Re: [PATCH v3] sched/core: Don't use dying mm as active_mm of kthreads

Michal Hocko <mhocko@xxxxxxxxxx> · Tue, 30 Jul 2019 09:24:39 +0200



On Mon 29-07-19 17:42:20, Waiman Long wrote:
> On 7/29/19 5:21 PM, Rik van Riel wrote:
> > On Mon, 2019-07-29 at 17:07 -0400, Waiman Long wrote:
> >> It was found that a dying mm_struct where the owning task has exited
> >> can stay on as active_mm of kernel threads as long as no other user
> >> tasks run on those CPUs that use it as active_mm.

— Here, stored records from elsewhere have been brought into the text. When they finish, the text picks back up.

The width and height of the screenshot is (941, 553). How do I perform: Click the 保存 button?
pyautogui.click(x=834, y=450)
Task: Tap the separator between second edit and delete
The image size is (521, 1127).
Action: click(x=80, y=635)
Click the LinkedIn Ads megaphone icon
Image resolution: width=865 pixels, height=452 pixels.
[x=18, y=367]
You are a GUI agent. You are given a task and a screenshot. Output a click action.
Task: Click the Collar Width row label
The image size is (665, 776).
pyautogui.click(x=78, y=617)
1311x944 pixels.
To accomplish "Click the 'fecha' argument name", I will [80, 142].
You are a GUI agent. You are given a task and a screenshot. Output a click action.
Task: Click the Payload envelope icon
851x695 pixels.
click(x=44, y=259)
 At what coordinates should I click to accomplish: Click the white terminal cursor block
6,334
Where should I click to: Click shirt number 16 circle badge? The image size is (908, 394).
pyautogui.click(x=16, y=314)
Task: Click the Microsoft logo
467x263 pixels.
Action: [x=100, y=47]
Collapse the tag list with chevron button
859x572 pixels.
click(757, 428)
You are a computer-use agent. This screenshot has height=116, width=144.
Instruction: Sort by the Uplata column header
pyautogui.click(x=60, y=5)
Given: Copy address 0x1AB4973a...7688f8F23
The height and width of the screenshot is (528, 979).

This prolongs the
> >> life time of dying mm holding up some resources that cannot be freed
> >> on a mostly idle system.
> > On what kernels does this happen?
> >
> > Don't we explicitly flush all lazy TLB CPUs at exit
> > time, when we are about to free page tables?
> 
> There are still a couple of calls that will be done until mm_count
> reaches 0:
> 
> - mm_free_pgd(mm);
> - destroy_context(mm);
> - mmu_notifier_mm_destroy(mm);
> - check_mm(mm);
> - put_user_ns(mm->user_ns);
> 
> These are not big items, but holding it off for a long time is still not
> a good thing.

It would be helpful to give a ball park estimation of how much that
actually is. If we are talking about few pages worth of pages per idle
cpu in the worst case then I am not sure we want to find an elaborate
way around that. We are quite likely having more in per-cpu caches in
different subsystems already. It is also quite likely that large
machines with many CPUs will have a lot of memory as well.
-- 
Michal Hocko
SUSE Labs